◆ **Description of the task**
Omit the pictures. Transcribe exactly the lines below, from the one with "Instruction: Maximize the" up to and including the last.

Start of Information shown

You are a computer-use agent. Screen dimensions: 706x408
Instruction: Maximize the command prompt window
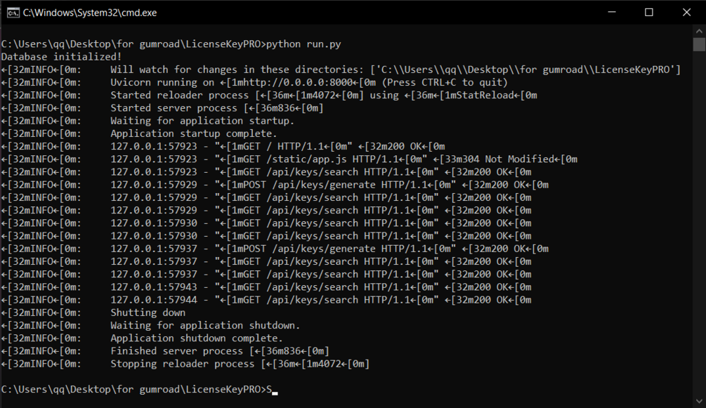(x=649, y=12)
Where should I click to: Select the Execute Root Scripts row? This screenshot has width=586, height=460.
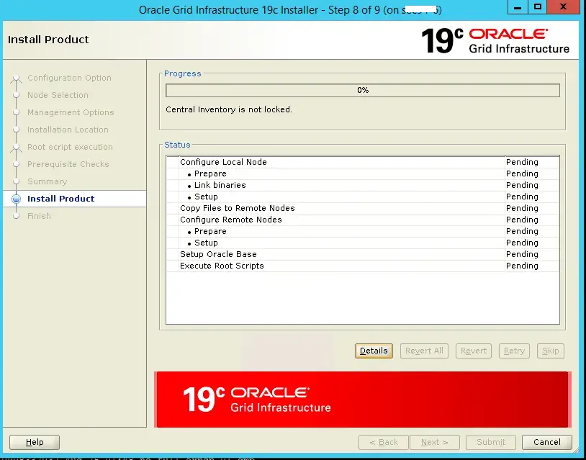tap(222, 266)
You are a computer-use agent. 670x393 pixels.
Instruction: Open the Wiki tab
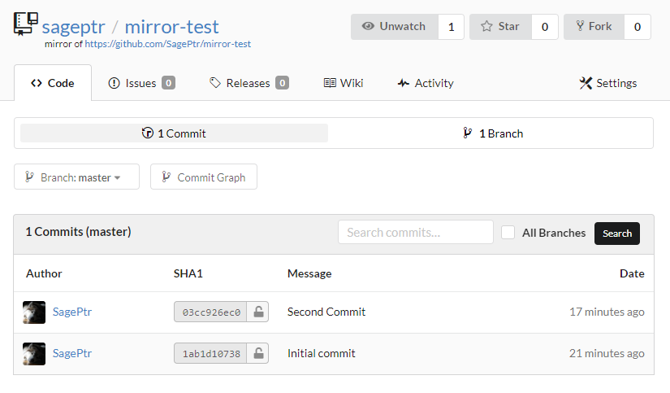pyautogui.click(x=344, y=83)
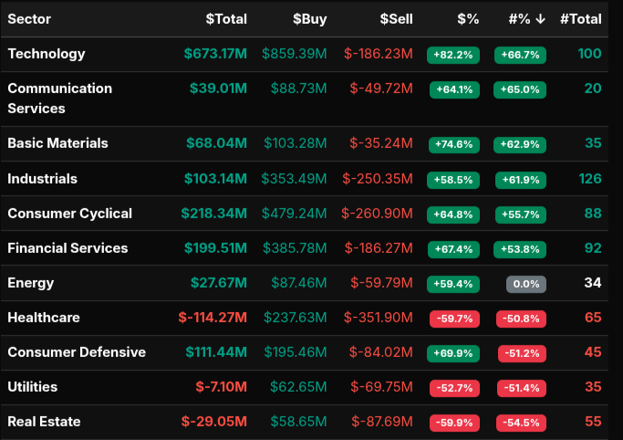Select the Communication Services sector

click(x=59, y=98)
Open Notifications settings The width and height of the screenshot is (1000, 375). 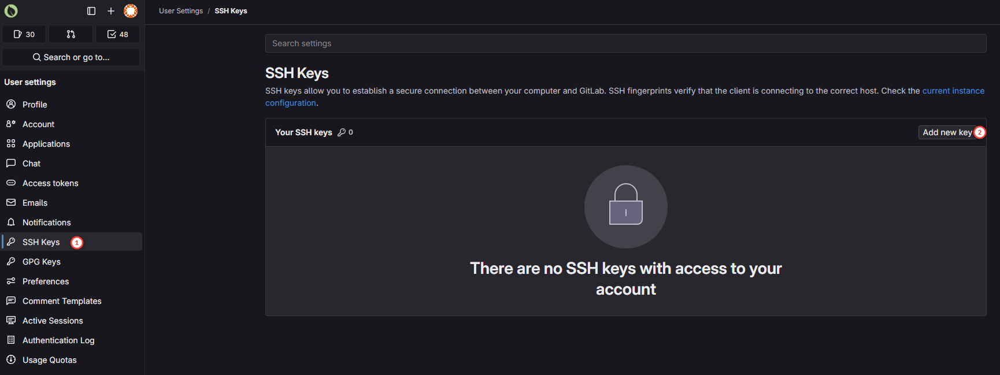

End of Information shown

◆ **Finished exercise**
Instruction: Maximize the command prompt window
(x=649, y=12)
Where should I click to: Select the Execute Root Scripts row? This screenshot has width=586, height=460.
tap(222, 266)
You are a computer-use agent. 670x393 pixels.
Instruction: Open the Wiki tab
pyautogui.click(x=344, y=83)
Select the Communication Services sector

click(x=59, y=98)
Open Notifications settings The width and height of the screenshot is (1000, 375). 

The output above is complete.